— start Records to use —
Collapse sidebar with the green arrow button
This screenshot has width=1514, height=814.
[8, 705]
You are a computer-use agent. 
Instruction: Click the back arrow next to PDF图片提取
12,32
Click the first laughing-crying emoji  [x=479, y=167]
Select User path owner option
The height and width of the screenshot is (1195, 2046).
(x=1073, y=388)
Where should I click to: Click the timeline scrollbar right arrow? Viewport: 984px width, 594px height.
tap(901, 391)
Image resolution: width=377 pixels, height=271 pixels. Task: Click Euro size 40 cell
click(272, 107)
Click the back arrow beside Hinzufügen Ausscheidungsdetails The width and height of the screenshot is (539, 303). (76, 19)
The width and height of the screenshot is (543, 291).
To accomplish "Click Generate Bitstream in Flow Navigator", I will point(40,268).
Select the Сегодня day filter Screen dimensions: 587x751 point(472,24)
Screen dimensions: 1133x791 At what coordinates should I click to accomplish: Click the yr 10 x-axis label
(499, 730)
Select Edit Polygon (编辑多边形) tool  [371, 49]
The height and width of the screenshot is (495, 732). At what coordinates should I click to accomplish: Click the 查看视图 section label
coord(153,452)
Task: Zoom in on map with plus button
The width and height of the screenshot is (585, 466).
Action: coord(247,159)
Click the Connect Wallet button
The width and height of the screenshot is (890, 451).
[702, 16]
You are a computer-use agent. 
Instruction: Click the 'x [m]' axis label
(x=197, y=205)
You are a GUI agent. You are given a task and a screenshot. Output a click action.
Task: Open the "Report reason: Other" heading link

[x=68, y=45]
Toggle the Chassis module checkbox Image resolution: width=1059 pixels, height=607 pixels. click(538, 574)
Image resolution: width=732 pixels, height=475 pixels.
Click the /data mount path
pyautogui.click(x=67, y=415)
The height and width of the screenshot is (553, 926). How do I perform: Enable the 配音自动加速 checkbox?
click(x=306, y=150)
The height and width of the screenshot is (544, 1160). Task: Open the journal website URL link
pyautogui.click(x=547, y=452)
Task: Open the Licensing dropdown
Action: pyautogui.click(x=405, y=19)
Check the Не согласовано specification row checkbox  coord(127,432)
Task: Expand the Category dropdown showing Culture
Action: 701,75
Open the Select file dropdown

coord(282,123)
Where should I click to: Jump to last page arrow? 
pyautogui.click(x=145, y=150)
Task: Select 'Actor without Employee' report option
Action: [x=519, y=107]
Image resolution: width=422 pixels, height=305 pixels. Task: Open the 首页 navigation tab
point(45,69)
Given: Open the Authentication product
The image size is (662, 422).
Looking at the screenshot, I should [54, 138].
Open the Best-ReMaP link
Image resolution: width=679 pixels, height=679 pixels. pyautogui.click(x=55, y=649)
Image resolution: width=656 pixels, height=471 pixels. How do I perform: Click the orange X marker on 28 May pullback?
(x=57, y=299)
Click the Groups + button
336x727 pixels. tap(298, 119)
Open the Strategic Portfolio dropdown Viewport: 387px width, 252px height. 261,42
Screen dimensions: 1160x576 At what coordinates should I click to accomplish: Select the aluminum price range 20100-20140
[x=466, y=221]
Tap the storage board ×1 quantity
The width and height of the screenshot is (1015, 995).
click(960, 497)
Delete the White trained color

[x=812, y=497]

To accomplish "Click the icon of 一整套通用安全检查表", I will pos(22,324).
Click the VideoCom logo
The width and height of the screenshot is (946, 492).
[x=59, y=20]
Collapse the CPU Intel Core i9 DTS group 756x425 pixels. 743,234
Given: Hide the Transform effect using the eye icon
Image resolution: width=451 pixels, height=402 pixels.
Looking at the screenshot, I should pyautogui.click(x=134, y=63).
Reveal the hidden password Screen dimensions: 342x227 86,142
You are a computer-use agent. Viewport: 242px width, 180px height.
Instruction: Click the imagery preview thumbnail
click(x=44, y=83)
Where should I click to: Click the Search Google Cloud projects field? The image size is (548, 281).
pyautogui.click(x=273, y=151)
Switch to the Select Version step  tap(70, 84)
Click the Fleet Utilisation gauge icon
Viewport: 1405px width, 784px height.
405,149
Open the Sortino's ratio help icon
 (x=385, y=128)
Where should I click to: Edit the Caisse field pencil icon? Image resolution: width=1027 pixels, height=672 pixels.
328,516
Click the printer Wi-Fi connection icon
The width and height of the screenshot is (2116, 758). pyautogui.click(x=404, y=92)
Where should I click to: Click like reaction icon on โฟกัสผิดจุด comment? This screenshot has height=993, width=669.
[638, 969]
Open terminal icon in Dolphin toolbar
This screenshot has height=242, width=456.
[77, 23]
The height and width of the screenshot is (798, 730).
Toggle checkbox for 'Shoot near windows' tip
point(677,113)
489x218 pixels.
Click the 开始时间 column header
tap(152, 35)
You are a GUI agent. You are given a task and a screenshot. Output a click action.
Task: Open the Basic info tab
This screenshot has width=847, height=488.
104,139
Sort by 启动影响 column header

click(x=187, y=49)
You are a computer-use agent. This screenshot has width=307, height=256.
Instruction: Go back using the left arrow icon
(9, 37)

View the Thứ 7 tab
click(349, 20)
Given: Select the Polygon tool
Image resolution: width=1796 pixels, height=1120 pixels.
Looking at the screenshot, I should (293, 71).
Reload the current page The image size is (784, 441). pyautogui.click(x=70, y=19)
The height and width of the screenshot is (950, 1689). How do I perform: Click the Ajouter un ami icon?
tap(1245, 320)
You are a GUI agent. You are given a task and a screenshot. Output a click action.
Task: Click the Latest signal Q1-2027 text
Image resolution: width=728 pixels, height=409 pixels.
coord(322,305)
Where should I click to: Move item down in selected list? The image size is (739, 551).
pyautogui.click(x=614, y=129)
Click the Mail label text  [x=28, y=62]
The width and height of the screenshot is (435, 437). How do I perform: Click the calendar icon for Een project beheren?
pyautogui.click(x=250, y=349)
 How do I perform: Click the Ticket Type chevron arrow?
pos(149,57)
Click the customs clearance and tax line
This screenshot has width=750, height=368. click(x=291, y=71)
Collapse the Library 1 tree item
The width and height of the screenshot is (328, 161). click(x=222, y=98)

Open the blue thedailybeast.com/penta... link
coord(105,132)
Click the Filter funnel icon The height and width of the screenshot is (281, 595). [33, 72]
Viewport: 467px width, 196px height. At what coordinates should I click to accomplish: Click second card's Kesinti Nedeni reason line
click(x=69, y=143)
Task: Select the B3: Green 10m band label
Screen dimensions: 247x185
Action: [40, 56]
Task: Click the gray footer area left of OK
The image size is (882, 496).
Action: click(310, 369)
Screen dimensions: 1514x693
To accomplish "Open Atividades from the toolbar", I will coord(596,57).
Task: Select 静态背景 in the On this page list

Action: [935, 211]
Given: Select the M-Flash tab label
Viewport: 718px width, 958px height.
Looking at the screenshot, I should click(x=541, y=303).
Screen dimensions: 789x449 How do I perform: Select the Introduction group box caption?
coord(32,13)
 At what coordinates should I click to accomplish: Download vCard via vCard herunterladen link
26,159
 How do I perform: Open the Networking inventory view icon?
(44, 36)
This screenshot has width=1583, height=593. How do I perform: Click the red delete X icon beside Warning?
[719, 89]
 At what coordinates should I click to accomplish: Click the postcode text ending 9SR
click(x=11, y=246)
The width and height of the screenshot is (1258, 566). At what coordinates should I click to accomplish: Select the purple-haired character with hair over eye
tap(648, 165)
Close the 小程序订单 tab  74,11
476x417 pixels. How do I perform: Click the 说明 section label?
— end Records to use —
Requirement -> Return the lines that begin with the one containing "Click the Mail" and continue through the one containing "Looking at the screenshot, I should click(x=541, y=303).", reproducing them exactly.

Exercise answer ->
Click the Mail label text  [x=28, y=62]
The width and height of the screenshot is (435, 437). How do I perform: Click the calendar icon for Een project beheren?
pyautogui.click(x=250, y=349)
 How do I perform: Click the Ticket Type chevron arrow?
pos(149,57)
Click the customs clearance and tax line
This screenshot has width=750, height=368. click(x=291, y=71)
Collapse the Library 1 tree item
The width and height of the screenshot is (328, 161). click(x=222, y=98)

Open the blue thedailybeast.com/penta... link
coord(105,132)
Click the Filter funnel icon The height and width of the screenshot is (281, 595). [33, 72]
Viewport: 467px width, 196px height. At what coordinates should I click to accomplish: Click second card's Kesinti Nedeni reason line
click(x=69, y=143)
Task: Select the B3: Green 10m band label
Screen dimensions: 247x185
Action: [40, 56]
Task: Click the gray footer area left of OK
The image size is (882, 496).
Action: click(310, 369)
Screen dimensions: 1514x693
To accomplish "Open Atividades from the toolbar", I will coord(596,57).
Task: Select 静态背景 in the On this page list

Action: [935, 211]
Given: Select the M-Flash tab label
Viewport: 718px width, 958px height.
Looking at the screenshot, I should click(x=541, y=303).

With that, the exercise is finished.